The lines from the start of the records below through the line containing "This screenshot has height=880, width=1312." are to be copied exactly, both ends included, with nothing added.
Extracted data START
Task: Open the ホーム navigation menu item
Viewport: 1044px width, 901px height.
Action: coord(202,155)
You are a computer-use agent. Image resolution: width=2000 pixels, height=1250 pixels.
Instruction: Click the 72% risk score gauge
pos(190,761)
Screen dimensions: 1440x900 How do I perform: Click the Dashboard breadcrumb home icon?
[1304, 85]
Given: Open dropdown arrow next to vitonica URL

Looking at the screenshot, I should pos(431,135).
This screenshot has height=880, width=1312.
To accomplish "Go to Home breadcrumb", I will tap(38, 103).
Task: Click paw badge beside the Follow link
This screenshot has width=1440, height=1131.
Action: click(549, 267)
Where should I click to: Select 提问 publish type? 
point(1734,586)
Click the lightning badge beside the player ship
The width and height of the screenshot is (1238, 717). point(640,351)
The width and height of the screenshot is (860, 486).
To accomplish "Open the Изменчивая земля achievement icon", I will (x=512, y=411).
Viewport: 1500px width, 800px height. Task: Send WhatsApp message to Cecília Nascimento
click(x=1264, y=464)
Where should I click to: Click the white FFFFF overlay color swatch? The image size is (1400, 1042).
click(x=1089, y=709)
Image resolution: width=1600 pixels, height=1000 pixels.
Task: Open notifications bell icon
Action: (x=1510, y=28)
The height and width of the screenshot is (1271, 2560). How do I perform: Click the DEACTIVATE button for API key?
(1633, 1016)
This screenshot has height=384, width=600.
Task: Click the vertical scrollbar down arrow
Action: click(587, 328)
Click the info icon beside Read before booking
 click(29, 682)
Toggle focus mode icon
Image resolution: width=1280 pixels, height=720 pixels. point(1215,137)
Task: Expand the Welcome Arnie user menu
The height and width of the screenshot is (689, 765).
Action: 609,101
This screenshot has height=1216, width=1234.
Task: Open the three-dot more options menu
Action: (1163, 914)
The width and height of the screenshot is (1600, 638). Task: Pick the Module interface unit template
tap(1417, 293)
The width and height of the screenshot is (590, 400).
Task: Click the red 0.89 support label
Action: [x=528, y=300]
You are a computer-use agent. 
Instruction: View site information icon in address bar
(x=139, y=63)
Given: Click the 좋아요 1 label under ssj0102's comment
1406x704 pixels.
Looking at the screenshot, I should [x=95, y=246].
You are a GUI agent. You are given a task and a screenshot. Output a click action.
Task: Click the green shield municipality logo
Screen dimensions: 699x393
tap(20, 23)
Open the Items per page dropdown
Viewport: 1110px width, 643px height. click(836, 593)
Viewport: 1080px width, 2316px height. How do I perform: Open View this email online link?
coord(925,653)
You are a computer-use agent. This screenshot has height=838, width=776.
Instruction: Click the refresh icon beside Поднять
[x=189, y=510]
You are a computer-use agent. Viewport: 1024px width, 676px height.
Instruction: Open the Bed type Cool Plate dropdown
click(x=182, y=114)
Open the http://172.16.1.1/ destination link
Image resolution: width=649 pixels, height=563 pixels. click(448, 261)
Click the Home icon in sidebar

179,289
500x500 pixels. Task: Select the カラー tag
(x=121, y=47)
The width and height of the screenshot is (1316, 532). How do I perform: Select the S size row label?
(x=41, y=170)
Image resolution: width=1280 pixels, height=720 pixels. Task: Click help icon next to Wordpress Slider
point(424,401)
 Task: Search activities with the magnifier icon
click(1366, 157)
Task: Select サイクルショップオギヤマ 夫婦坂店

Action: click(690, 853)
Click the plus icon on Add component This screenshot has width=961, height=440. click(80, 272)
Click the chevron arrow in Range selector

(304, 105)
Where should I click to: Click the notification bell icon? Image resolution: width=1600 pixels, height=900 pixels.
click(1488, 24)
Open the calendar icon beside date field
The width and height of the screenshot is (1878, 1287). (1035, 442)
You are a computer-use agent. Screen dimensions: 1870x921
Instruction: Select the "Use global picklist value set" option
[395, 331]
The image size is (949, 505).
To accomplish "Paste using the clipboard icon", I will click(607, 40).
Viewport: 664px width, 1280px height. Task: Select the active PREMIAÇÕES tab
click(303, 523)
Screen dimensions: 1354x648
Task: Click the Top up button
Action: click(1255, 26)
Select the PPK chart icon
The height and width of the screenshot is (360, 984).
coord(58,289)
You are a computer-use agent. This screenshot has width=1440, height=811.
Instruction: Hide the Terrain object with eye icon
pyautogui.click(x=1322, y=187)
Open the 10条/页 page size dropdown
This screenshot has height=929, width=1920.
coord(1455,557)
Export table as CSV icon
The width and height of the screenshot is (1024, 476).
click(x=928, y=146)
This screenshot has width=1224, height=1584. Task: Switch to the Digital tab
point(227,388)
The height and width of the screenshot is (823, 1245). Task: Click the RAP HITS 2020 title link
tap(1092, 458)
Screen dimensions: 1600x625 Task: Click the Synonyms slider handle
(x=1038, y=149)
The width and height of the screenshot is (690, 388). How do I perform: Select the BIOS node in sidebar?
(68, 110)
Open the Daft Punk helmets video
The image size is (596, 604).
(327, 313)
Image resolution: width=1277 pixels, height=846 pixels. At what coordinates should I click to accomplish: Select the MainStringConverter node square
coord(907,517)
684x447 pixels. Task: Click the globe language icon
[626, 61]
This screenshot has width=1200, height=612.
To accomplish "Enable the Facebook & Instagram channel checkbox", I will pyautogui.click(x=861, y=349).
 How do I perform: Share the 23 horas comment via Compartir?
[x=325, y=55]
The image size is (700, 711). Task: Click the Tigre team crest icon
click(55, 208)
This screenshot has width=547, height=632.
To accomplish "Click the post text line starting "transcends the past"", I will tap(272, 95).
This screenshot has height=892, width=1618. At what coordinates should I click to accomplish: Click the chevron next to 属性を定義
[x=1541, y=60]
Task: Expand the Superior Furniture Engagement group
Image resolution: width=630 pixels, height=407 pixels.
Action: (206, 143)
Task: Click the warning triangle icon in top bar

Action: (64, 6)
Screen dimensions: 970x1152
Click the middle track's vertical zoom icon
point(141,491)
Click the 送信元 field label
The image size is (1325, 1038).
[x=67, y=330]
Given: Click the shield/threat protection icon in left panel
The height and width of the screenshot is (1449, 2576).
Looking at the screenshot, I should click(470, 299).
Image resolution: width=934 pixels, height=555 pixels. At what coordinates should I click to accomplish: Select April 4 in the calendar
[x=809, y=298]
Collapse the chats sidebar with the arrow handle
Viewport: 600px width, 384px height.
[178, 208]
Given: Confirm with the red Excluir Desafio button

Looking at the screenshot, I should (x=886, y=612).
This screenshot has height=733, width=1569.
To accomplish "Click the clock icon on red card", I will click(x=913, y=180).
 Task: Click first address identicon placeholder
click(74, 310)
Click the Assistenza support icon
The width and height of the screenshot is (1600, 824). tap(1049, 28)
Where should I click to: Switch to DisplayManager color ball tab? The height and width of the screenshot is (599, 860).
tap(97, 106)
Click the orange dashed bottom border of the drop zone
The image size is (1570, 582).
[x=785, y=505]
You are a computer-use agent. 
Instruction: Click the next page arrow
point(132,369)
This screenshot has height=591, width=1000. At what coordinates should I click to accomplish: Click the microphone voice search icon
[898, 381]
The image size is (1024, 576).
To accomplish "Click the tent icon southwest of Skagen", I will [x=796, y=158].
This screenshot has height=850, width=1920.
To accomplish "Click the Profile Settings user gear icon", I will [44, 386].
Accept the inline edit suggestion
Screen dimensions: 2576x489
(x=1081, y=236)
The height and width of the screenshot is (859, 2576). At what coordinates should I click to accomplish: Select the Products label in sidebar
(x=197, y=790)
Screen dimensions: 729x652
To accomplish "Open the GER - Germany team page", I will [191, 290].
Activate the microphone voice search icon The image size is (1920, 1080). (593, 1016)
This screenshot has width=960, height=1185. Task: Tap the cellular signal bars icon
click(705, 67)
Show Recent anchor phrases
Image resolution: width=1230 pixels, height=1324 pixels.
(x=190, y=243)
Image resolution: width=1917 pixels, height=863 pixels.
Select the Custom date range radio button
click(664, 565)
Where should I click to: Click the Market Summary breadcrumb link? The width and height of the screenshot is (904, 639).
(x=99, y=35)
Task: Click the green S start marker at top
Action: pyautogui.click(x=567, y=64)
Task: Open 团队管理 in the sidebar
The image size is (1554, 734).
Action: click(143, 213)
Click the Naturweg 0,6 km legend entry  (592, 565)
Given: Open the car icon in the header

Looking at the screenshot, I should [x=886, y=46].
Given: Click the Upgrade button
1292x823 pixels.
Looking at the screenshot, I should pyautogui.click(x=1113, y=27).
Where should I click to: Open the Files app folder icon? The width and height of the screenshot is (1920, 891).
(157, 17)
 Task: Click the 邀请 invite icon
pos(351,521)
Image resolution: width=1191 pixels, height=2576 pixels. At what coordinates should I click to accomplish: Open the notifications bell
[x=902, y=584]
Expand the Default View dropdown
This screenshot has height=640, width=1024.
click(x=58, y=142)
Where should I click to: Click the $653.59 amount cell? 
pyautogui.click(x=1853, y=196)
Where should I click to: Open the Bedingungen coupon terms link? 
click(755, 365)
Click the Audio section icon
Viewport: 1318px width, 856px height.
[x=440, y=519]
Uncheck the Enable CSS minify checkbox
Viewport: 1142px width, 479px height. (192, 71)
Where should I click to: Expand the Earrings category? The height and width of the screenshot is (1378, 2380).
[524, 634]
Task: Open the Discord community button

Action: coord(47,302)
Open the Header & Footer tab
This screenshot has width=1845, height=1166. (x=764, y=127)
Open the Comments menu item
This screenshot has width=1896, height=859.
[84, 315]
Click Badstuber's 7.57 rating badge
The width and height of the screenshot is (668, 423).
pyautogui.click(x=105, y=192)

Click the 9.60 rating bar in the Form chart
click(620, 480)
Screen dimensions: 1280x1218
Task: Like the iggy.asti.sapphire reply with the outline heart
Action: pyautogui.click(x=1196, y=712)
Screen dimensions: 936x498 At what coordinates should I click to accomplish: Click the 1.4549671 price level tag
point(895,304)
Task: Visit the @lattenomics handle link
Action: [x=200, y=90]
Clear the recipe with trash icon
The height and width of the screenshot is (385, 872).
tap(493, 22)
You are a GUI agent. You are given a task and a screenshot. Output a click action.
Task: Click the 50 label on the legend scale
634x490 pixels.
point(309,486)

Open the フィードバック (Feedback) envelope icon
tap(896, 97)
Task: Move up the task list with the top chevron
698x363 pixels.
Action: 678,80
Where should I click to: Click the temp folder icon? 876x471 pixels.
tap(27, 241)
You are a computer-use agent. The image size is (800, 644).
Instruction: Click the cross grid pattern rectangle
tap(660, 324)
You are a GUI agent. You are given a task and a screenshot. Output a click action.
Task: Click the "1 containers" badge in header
Extracted data END
# Result below
Task: Open the ホーム navigation menu item
Viewport: 1044px width, 901px height.
Action: coord(202,155)
You are a computer-use agent. Image resolution: width=2000 pixels, height=1250 pixels.
Instruction: Click the 72% risk score gauge
pos(190,761)
Screen dimensions: 1440x900 How do I perform: Click the Dashboard breadcrumb home icon?
[1304, 85]
Given: Open dropdown arrow next to vitonica URL

Looking at the screenshot, I should pos(431,135).
This screenshot has height=880, width=1312.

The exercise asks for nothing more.